%%
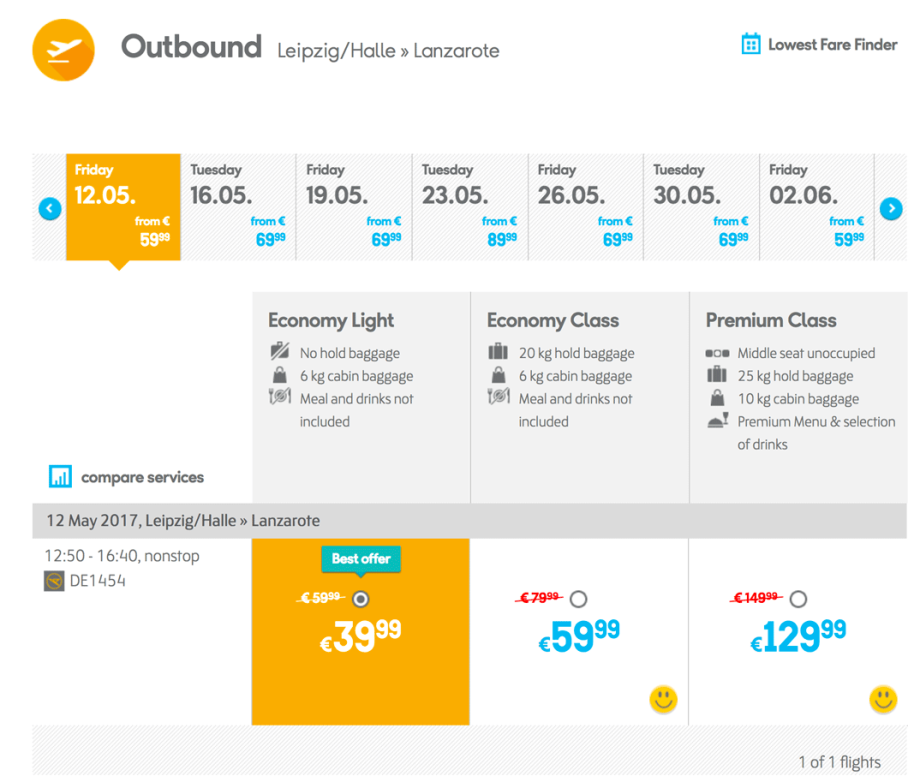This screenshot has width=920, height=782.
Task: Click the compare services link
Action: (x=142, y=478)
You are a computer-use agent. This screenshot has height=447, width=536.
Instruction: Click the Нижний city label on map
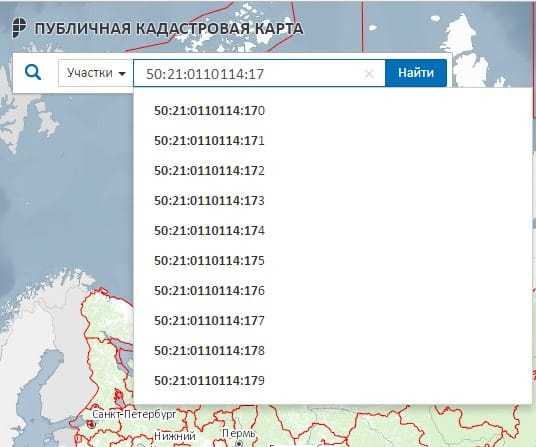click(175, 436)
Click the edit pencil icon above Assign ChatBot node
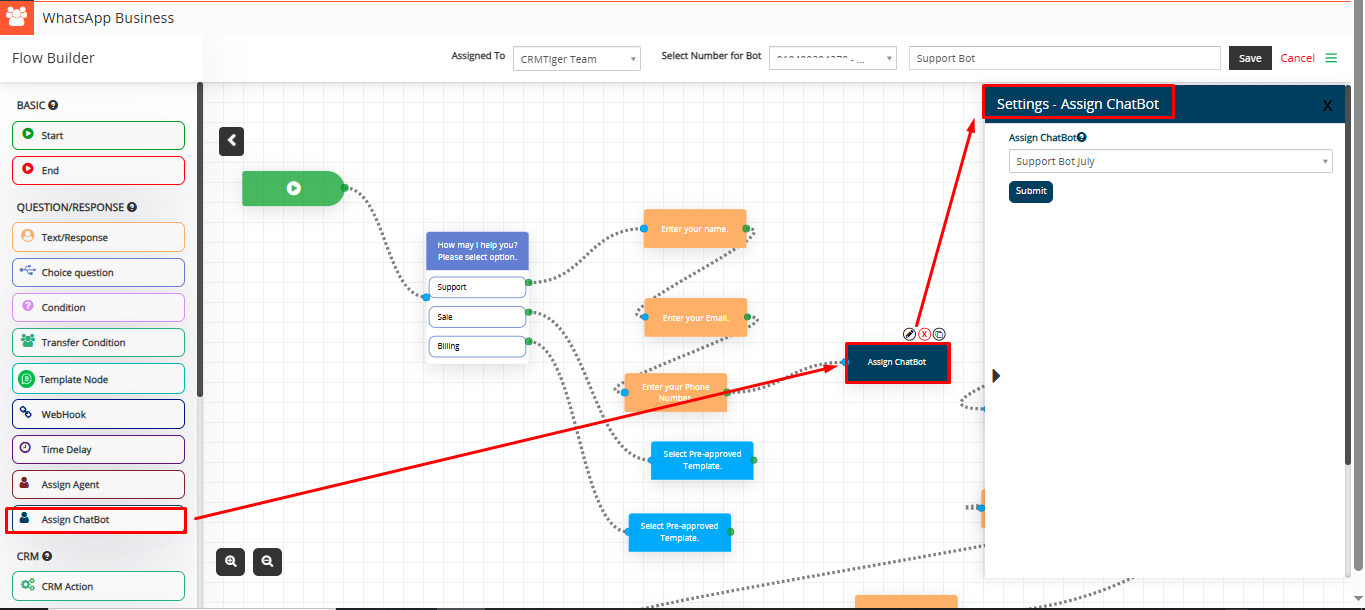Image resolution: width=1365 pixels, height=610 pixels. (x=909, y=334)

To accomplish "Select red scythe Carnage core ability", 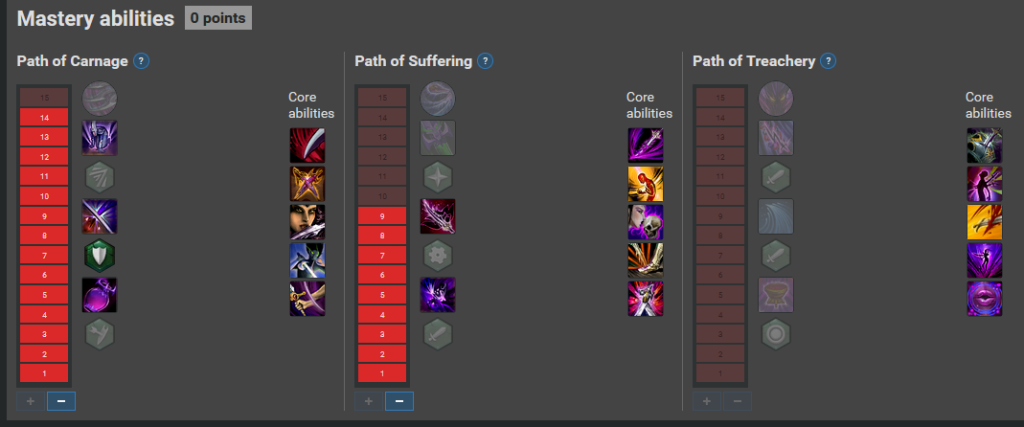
%%
#### Goal of the exercise:
Find the line with "You are a computer-use". Reproduce it and every line after it through the last line above exactly, leaving out the pictures.

#### Exercise output:
You are a computer-use agent. This screenshot has height=447, width=536.
Instruction: Click the Нижний city label on map
click(175, 436)
Click the edit pencil icon above Assign ChatBot node
Image resolution: width=1365 pixels, height=610 pixels. (x=909, y=334)

To accomplish "Select red scythe Carnage core ability", 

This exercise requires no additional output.